2.3.    Appellant klaagt evenzeer terecht dat de rechtbank er aan voorbij is gegaan dat de gevraagde ontheffing niet louter is geweigerd vanwege het ontbreken van de noodzaak daartoe, maar eveneens vanwege het belang bij handhaving van het ter plaatse aanwezige dorpsschoon. Dit belang wordt in het primaire besluit, dat bij de beslissing op bezwaar is gehandhaafd, immers met name genoemd.

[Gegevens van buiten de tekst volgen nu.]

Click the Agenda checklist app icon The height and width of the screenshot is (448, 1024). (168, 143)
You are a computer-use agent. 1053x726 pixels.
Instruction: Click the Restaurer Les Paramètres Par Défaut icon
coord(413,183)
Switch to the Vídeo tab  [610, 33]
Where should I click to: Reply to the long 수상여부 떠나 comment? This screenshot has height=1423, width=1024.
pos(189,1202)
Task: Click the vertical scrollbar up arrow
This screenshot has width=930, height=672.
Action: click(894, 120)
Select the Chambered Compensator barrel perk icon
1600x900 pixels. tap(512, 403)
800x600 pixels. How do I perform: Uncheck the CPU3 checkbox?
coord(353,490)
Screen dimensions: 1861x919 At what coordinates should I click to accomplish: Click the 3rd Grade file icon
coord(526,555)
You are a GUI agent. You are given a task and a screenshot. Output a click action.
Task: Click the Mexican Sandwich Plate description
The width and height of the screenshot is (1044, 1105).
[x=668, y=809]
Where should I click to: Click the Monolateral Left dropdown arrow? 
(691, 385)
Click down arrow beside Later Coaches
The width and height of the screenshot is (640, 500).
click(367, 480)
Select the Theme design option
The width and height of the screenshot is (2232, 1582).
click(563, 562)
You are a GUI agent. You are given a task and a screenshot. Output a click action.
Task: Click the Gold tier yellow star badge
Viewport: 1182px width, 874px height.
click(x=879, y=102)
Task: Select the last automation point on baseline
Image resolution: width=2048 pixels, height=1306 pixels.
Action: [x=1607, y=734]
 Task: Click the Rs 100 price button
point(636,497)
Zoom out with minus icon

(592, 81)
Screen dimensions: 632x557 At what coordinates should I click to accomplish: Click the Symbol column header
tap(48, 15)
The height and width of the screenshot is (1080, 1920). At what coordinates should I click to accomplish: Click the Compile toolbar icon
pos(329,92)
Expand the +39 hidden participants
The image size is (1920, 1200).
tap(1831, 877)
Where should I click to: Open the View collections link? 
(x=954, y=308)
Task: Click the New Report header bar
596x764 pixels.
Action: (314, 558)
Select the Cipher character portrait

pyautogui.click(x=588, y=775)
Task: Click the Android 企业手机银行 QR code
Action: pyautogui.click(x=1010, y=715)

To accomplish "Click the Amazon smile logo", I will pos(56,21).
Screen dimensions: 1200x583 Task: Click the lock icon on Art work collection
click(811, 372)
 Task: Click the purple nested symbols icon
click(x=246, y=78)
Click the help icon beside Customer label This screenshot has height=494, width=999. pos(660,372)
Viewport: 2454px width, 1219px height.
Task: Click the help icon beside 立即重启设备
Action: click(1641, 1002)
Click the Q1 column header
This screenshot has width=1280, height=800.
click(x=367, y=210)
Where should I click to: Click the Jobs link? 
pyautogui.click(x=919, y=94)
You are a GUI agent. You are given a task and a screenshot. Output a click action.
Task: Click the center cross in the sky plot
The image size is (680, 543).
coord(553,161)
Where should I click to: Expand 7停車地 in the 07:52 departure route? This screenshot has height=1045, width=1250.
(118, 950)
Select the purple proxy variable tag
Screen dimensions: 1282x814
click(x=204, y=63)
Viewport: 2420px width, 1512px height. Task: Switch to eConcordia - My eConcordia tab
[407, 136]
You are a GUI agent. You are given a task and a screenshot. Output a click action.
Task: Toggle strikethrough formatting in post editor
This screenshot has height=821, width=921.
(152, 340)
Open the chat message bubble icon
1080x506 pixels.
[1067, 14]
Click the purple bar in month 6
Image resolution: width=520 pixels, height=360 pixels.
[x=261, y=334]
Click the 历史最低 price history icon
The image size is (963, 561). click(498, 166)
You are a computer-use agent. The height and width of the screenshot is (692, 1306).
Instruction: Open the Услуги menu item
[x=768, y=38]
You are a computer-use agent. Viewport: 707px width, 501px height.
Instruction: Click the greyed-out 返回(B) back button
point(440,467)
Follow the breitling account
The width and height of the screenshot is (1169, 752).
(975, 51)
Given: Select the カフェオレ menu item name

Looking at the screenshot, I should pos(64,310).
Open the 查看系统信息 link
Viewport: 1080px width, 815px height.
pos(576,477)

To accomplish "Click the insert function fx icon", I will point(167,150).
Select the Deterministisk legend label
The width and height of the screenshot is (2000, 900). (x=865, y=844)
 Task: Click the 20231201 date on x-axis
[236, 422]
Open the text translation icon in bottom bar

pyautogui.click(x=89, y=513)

2.4.    Voormelde klachten kunnen evenwel niet tot vernietiging van de aangevallen uitspraak leiden. De Afdeling is, gelet op het navolgende, van oordeel dat de rechtbank het beroep terecht gegrond heeft verklaard en de bij haar bestreden besluiten terecht heeft vernietigd.
2.5.    [wederpartij sub 1] en [wederpartij sub 2] klagen in beroep - samengevat weergegeven - dat het college onvoldoende heeft gemotiveerd waarom wordt afgeweken van het advies van de commissie voor de bezwaarschriften, strekkend tot inwilliging van de aanvraag.
2.5.1.    De commissie voor de bezwaarschriften heeft geadviseerd alle bezwaren gegrond te verklaren en alsnog een kapvergunning te verlenen met een daaraan gekoppelde herplantplicht.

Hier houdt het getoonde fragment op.